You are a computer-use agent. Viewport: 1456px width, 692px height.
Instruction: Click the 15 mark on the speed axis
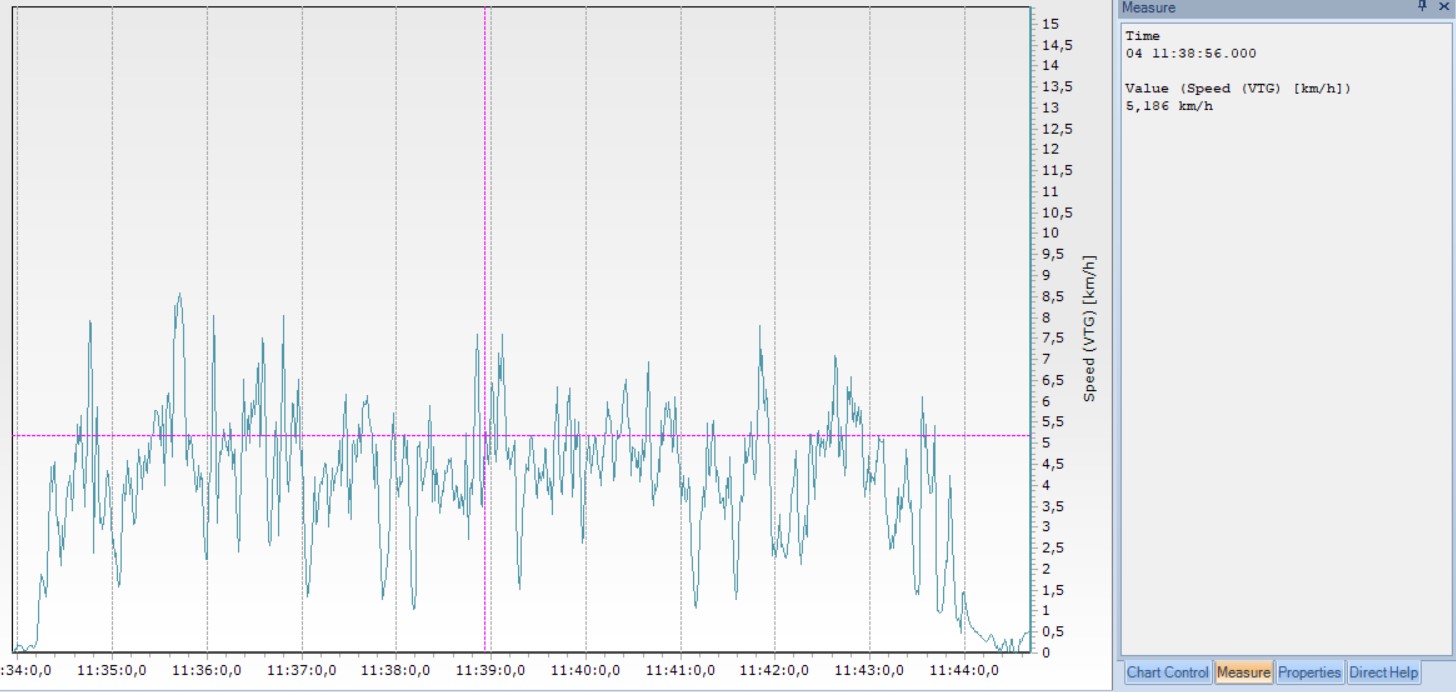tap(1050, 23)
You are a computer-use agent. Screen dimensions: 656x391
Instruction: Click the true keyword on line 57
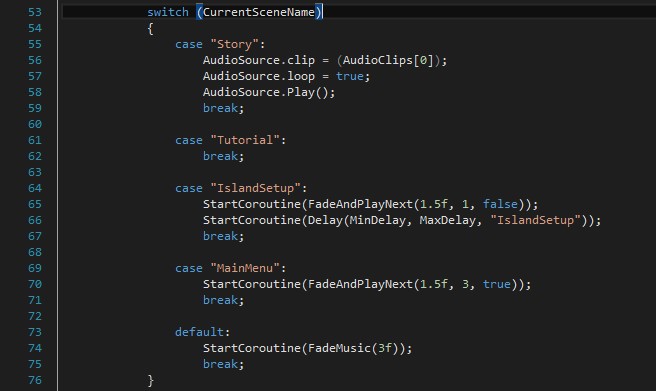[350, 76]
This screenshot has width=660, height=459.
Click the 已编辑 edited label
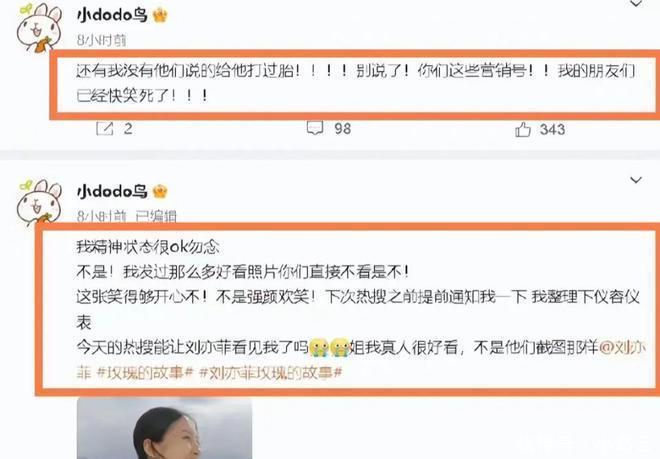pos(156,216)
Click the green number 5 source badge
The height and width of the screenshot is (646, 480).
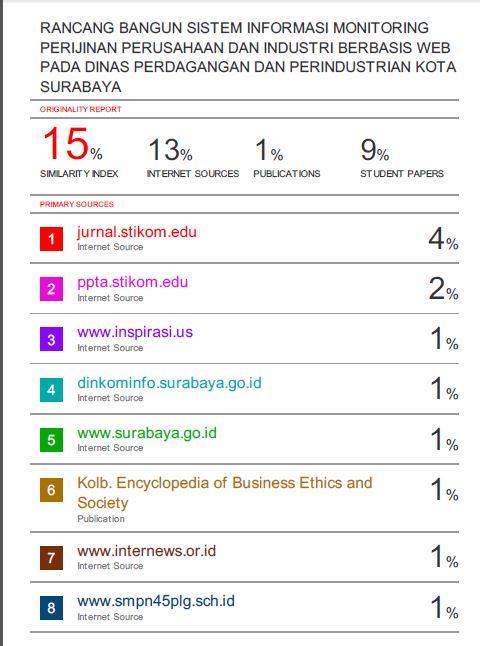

WRITTEN INSTRUCTION
Rewrite all of the data above, substituting "Select" for every "Click" and keeping everything else the same. Omit the pictures from your answer.

TASK OUTPUT
You are a computer-use agent. Viewport: 1456px width, 692px height.
Instruction: Select the 15 mark on the speed axis
tap(1050, 23)
You are a computer-use agent. Screen dimensions: 656x391
Instruction: Select the true keyword on line 57
[350, 76]
This screenshot has width=660, height=459.
Select the 已编辑 edited label
pos(156,216)
Select the green number 5 source badge
The height and width of the screenshot is (646, 480).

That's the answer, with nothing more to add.